MANCHESTER: The Premier League season comes to an end tomorrow rather than last Sunday. To blame is an incident which left the faces of Manchester United directors as red as their players’ shirts.
But a security alert over a suspicious package which proved thankfully harmless illustrated the febrile atmosphere surrounding major public events, a level of tension which will stalk every match at the Euro 2016 finals in France next month.
United were scheduled to wrap up their season at the same time as everyone else, at home to Bournemouth. They needed to win to have any hope of snatching the fourth and last Champions League slot while also needing neighbours City to lose, simultaneously, at Swansea.

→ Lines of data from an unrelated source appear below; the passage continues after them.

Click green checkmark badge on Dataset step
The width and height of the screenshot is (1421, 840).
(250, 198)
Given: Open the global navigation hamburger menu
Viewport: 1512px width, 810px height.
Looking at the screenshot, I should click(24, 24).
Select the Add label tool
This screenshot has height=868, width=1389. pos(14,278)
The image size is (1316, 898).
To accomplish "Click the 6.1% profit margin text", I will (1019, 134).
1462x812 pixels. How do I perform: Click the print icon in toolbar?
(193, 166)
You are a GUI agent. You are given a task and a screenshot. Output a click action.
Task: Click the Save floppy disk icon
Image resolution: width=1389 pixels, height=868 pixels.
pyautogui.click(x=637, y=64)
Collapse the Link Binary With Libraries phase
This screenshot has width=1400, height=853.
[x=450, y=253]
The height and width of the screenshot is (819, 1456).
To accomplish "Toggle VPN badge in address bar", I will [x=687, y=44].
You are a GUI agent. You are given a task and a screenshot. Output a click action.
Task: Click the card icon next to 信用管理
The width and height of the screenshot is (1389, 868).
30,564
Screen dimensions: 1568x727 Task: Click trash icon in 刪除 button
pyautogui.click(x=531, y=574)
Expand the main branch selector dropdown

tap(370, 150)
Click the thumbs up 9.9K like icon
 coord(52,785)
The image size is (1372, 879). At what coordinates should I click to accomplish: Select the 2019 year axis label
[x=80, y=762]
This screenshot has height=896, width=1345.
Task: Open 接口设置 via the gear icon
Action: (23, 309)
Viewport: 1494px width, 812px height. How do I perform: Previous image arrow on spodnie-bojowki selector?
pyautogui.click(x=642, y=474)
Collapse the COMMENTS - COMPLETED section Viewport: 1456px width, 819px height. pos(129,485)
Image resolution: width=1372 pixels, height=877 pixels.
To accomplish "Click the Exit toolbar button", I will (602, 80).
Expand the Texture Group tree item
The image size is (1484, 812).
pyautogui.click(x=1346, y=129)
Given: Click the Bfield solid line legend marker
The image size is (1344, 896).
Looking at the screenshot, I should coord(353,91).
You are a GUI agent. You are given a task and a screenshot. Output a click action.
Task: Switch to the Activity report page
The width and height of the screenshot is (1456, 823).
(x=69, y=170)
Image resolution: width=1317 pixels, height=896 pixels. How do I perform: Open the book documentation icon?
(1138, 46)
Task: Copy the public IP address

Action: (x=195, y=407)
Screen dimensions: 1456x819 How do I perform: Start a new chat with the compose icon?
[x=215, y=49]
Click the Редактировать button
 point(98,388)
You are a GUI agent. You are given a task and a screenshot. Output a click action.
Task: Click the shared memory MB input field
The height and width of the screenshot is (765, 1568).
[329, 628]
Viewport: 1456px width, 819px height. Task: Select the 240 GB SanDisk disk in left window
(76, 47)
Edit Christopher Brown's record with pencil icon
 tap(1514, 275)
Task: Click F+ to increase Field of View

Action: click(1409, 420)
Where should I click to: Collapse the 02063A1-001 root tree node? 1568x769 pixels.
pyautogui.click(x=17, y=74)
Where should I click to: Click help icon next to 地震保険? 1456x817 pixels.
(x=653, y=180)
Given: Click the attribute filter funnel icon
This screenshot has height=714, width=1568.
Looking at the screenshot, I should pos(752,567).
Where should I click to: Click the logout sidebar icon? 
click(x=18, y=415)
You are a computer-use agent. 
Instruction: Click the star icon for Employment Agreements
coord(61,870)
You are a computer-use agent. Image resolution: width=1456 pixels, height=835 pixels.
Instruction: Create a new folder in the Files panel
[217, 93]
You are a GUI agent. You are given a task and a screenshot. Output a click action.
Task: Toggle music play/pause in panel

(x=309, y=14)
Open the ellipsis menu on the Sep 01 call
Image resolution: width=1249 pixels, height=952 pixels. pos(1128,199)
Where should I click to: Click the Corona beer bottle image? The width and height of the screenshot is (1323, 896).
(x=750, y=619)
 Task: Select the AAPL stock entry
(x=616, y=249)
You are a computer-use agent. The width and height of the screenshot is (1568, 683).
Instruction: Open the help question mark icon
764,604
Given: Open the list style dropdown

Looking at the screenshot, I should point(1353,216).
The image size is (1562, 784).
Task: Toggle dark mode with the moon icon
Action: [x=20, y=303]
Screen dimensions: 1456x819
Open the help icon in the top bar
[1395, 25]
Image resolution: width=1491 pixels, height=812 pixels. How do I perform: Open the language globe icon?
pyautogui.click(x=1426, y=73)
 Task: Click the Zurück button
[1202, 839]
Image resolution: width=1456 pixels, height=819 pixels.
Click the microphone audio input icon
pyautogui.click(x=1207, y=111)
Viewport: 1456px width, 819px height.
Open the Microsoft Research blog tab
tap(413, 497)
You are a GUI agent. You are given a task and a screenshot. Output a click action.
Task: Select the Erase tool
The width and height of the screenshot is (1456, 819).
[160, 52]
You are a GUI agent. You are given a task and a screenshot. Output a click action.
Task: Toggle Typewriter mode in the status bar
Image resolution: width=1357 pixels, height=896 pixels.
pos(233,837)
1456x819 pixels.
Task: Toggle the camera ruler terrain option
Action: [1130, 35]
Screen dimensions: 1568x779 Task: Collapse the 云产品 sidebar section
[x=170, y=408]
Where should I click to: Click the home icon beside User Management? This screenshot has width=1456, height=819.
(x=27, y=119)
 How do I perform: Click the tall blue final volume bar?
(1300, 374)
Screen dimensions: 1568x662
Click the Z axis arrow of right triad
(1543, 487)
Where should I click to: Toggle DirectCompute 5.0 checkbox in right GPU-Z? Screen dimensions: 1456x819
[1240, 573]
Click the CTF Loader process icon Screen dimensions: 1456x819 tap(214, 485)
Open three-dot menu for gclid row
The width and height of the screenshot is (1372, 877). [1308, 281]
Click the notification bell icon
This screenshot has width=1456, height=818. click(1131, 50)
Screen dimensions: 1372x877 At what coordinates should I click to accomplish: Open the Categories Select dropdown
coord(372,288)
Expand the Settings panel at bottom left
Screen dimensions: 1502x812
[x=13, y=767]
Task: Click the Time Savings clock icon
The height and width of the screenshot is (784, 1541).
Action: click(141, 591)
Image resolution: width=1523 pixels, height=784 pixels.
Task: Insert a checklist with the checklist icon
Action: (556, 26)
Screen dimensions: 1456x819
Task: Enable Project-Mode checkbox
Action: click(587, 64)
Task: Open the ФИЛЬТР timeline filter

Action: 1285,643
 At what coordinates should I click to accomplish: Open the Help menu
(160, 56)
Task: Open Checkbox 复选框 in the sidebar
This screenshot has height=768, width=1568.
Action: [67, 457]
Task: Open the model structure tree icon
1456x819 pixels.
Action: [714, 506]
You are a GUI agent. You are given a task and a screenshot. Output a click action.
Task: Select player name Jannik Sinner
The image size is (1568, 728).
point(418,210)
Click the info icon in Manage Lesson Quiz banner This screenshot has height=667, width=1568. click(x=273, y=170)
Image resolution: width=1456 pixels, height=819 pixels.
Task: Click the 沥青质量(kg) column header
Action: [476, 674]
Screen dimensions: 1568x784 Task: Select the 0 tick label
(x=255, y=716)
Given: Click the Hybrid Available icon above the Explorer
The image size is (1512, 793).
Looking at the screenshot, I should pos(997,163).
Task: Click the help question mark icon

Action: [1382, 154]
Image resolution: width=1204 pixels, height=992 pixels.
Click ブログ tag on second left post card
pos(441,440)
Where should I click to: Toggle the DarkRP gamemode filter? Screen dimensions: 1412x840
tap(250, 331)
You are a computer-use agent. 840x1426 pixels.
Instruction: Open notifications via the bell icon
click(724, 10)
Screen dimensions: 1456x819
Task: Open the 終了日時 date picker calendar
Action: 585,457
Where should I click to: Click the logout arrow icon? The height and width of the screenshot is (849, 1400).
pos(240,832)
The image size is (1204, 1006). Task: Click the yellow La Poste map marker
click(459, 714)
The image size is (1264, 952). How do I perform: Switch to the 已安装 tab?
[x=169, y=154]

City drew 1-1 in south Wales. Hence United and Louis Van Gaal will not be in the Champions League next season – unless they beat Bournemouth in their rescheduled match by a fantastical 19 goals. Van Gaal’s only hope of a season’s consolation and maybe hanging on to his job will then depend on Saturday’s FA Cup Final against Crystal Palace.
In the meantime recriminations will continue about events at Old Trafford on Sunday.
More than 75,000 fans and staff were evacuated from Old Trafford less than half an hour before the scheduled kickoff after a suspicious device, believed to be a mobile phone attached to a pipe, was discovered in a toilet.
Initially a police spokesman said that the package was “an incredibly lifelike-looking device” but assessed later as not dangerous. Of course, at that stage, police and United officials could not afford to take any chances.
Evacuation
An emergency code signal was issued over the public address system at 2.40pm, some 20 minutes before kick-off and with the players warming up on the pitch. Initially, 20,000 fans in the Sir Alex Ferguson and Stretford End stands were evacuated. The abandonment announcement followed and the rest of the fans were ushered out.
An army bomb disposal team was summoned and, two hours later, detonated the package with a so-called ‘controlled explosion.’
This was when it emerged that the suspected ‘bomb’ was a decoy which had been mistakenly left in the toilet after a training exercise for security dogs earlier in the week. United, accepting responsibility, offered to refund match ticketholders as well as allowing them into the stadium free of charge tonight.
Not that this will be much use to most of the Bournemouth fans, who would have to make the long journey from south coast on a working day.
Tony Lloyd, the region’s police commissioner described the incident as “outrageous” and a costly waste of time, effort and money by the police and military services. One consolation: at least United now know that their stadium evacuation procedures work effectively and quickly.
As for City, their fans not only enjoyed United’s discomfiture but cheered out Manuel Pellegrini happy at the prospect of another Champions League campaign. Kelechi Iheanacho shot City ahead on five minutes against Swansea who levelled with a free-kick just before half-time from Andre Ayew.
Pep Guardiola will be in charge at City next season. Whether Van Gaal will be awaiting him across town remains open to doubt for one more week at least.